Should your system use lock-free data structures?
Discovering the nuance of speed and micro benchmarks
I’ve anecdotally heard over and over that lock free data structures are fast. It’s very hard to get it right, but the performance payoff you can get compared to locking version is lucrative. I have never compared the performance between the two before though, and I thought this would be a perfect topic to learn and write about as my first technical article. So I started writing this article with a conclusion in mind: “Lock free data structures are great! Here’s why it’s awesome”. Maybe this would take me a month or so to test and write about. Boy was I wrong.
This the second version of the introduction I’ve written. In the first version, I went on about how amazing this data structure is, like a shiny new toy I’ve discovered. This quickly fell apart when ran my first benchmark, and this sent me down a rabbit hole about cache coherence protocols, flame graphs, heterogeneous CPU architecture of my M1 mac, and all the headaches of running a reasonable micro benchmark when the measurement is at nano seconds level. So I missed my lofty goal of writing an article per 2 months from my first article already, but I learned a lot and have a lot to share. Hope you’re excited to follow the twist and turns I’ve been through!
AI Disclaimer:
This article is entirely written by me. Queue implementations are hand written. AI was used for benchmarking code and visualization code.

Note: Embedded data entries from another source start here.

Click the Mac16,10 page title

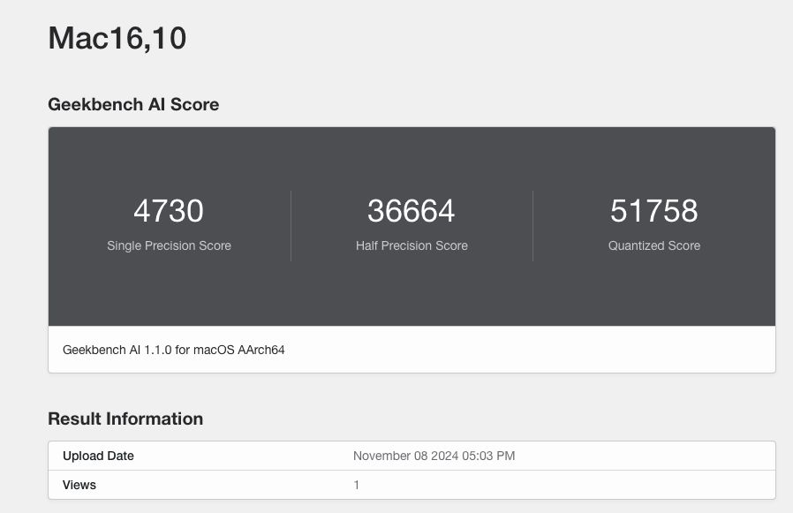coord(117,38)
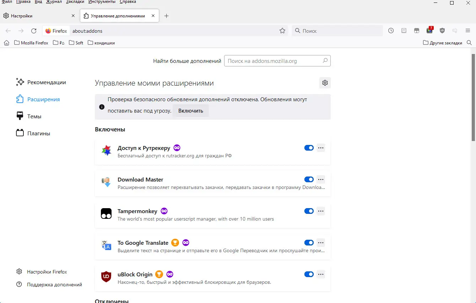
Task: Disable the uBlock Origin extension toggle
Action: 309,274
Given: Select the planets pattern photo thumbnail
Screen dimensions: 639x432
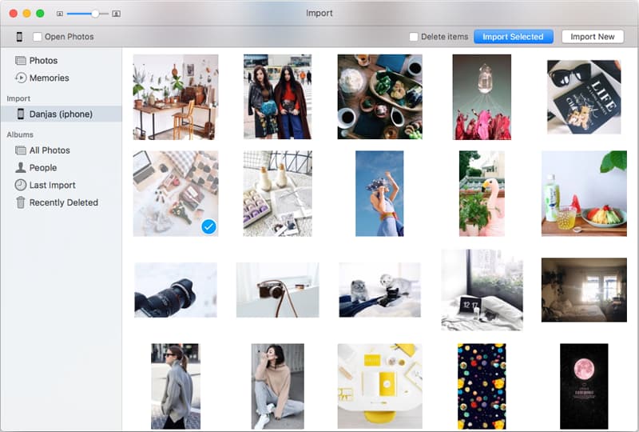Looking at the screenshot, I should (482, 386).
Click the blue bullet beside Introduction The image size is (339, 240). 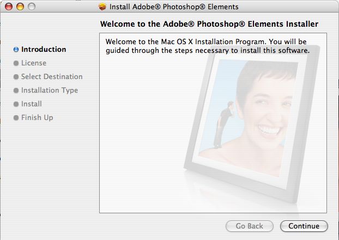tap(16, 50)
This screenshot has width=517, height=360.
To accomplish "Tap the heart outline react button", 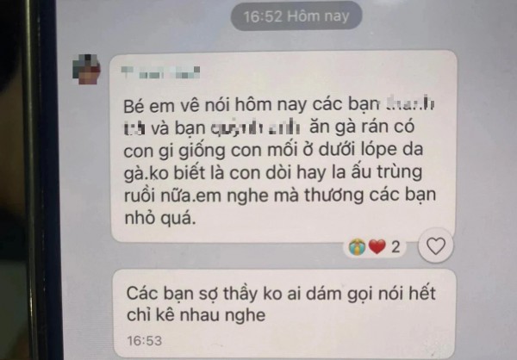I will [x=436, y=246].
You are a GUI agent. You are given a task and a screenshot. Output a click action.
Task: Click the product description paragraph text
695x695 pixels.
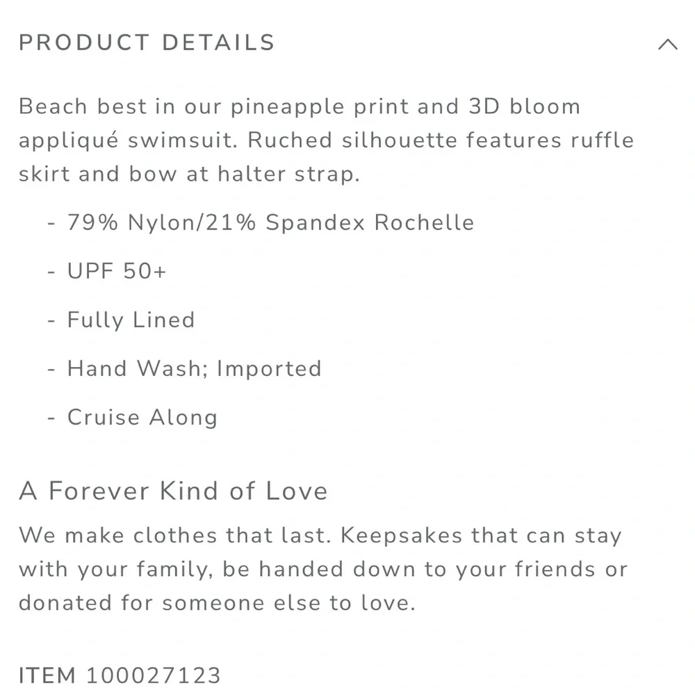[326, 140]
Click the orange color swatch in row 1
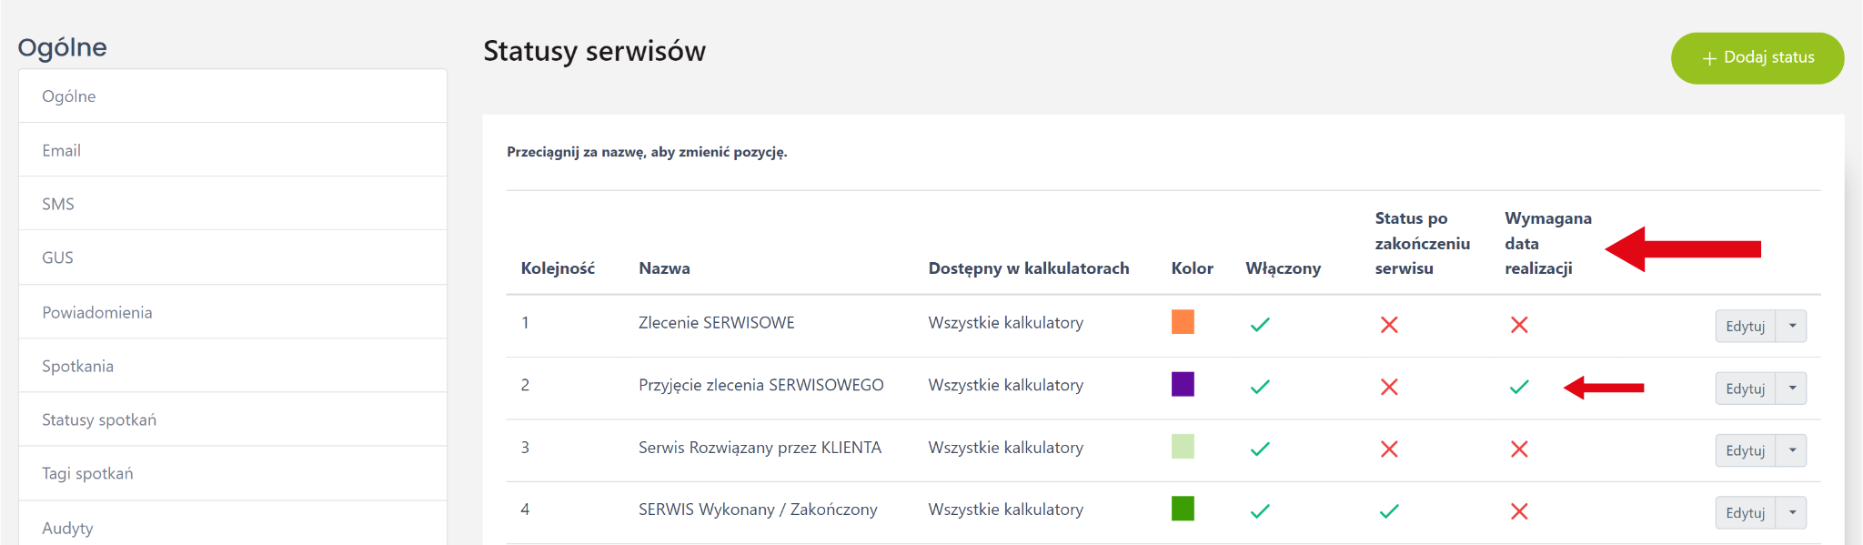Screen dimensions: 1863x545 [x=1183, y=322]
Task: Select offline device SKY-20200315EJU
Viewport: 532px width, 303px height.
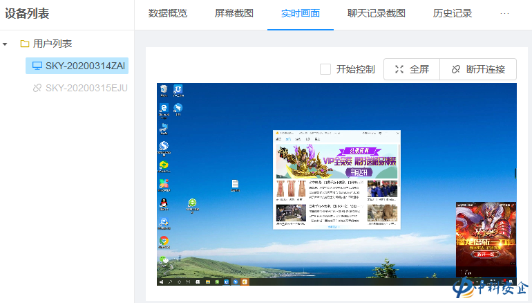Action: tap(79, 88)
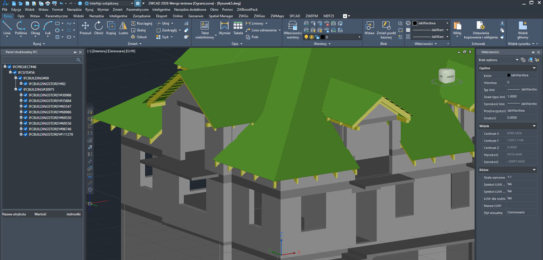Switch to the Parametryczne ribbon tab

click(x=56, y=16)
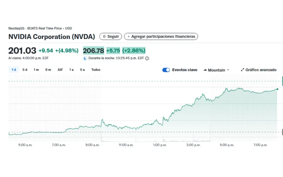Image resolution: width=283 pixels, height=177 pixels.
Task: Click the plus icon before Agregar participaciones
Action: coord(128,36)
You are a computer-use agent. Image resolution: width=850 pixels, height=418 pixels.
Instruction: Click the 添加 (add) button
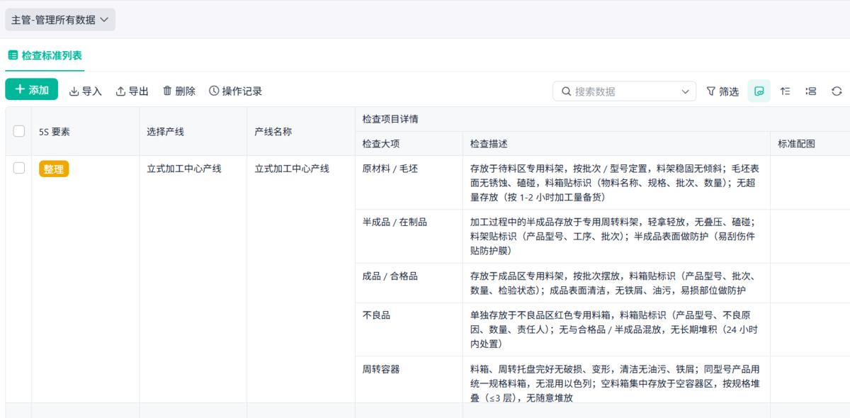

What is a lock free data structure?
I was introduced to the concept of lock free programming about 2.5 years ago when I was interviewing for my current job. What stood out to me when I was looking at some of the older tech blogs was the lock-free skip list that the memsql engine used. I couldn’t form a good mental model of how it worked back then, quite frankly it was scary to learn that there is a whole different way of dealing with concurrency. Once I started working and started running into these building blocks in the codebase, I felt the necessity to form a firmer mental model of what this paradigm is. Let’s take a line out of Wikipedia:
an algorithm is called non-blocking if failure or suspension of any thread cannot cause failure or suspension of another thread
Think about the typical data structure with a mutex. Before you enter a critical section you acquire a lock, do dangerous stuff, then release the lock. Concurrency 101 which all systems classes teach. This gets us to mutual exclusion, but the system is now at the mercy of the OS scheduler. If the thread is de-scheduled by the OS while holding the lock, then all the other threads can’t acquire that lock cannot make progress, until the original thread comes back again: we have a single point that blocks everyone else.
Lock-free data structures do not have this problem. The mental model that I have is that it reduces the point of logical change of a data structure into a single, atomic CPU operation that nobody has to be blocked on. This means nobody is acquiring anything. There’s nothing to take, no permission to ask for. Your data structure cannot be in a logically inconsistent state where the invariants are broken, not even temporarily. No critical section. That’s pretty cool!
Compare and Swap
We can’t discuss lock-free programming without introducing compare and swap (CAS) operation.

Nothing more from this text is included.